HN Reader

AVX-512: First Impressions on Performance and Programmability

125

(a) You mention that the NVidia docs push people to use libraries, etc. to really get high performance CUDA kernels, rather than writing them themselves. My argument would be that SIMD is exactly the same - they're something really that are perfect if you're writing a BLAS implementation but are too low level for most developers thinking about a problem to make use of.

(b) You show a problem where autovectorisation fails because of branching, and jump straight to intrinsics as the solution which you basically say are ugly. Looking at the intrinsic code, you're using a mask to deal with the branching. But there's a middle ground - almost always you would want to try restructuring the problem, e.g. splitting up loops and adding masks where there's conditions - i.e. lean into the SIMD paradigm. This would also be the same advice in CUDA.

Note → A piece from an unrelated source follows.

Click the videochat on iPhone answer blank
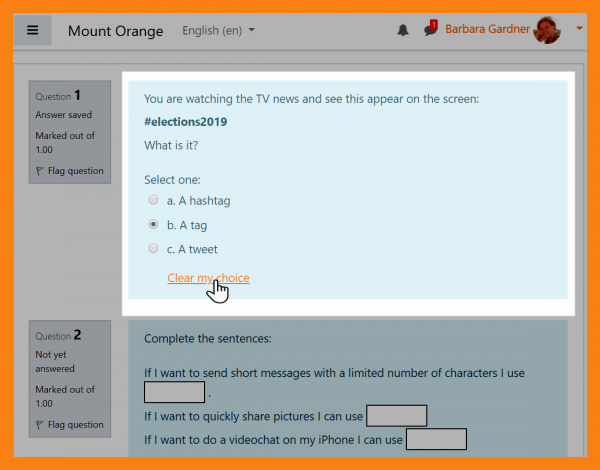 point(436,440)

(c) As you've found, GCC actually performs quite poorly for x86-64 optimisations compared to Intel. It's not always clear cut though, the Intel Compiler for e.g. sacrifices IEEE 764 float precision and go down to ~14 digits of precision in it's defaults, because it sets the flag `-fp-model=fast -fma`. This is true of both the legacy and new Intel compiler. If you switch to `-fp-model=strict` then you may find that the results are closer.

(d) AVX512 is quite hardware specific. Some processors execute these instructions much better than others. It's really a collection of extensions, and you get frequency downclocking that's better/worse on different processors as these instructions are executed.

19 days agoby physicsguy

I found this a weird article.

If you wish to see some speedups using AVX512, without limiting yourself to C or C++, you might want to try ISPC (https://ispc.github.io/index.html).

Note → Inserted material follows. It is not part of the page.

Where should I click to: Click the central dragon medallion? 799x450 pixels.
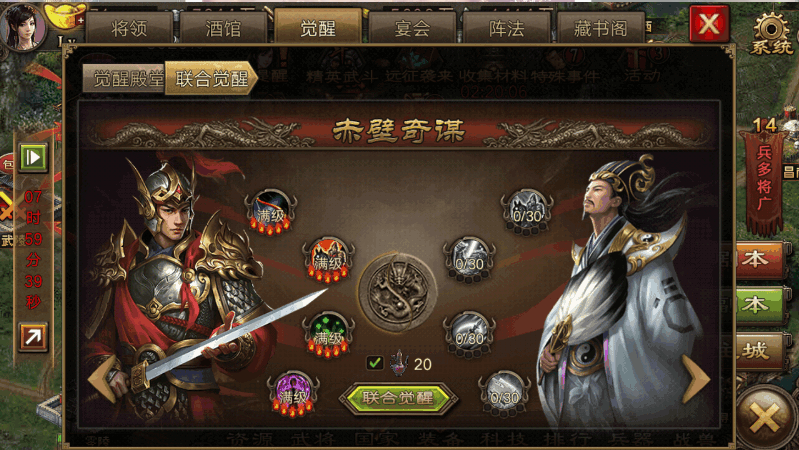(397, 293)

You'll get sane aliasing rules from the perspective of performance, multi-target binaries with dynamic dispatching and a lot more control over the code generated.

19 days agoby nnevatie

> CUDA architects [...] happily exposed every ugly details of underlying hardware to the programmer if that allows a bit more performance.

After spending more than a decade dancing around all the underlying x86 hidden stuff for low-level optimization, I appreciate CUDA a lot. Everything is there under your total control. No more one size fits all. Higher barrier of entry but no surprises and less time spent debugging to figure out what landmine your code stepped into.

19 days agoby alecco

> In CPU world there is a desire to shield programmers from those low-level details, but I think there are two interesting forces at play now-a-days that’ll change it soon. On one hand, Dennard Scaling (aka free lunch) is long gone, hardware landscape is getting increasingly fragmented and specialized out of necessity, software abstractions are getting leakier, forcing developers to be aware of the lowest levels of abstraction, hardware, for good performance.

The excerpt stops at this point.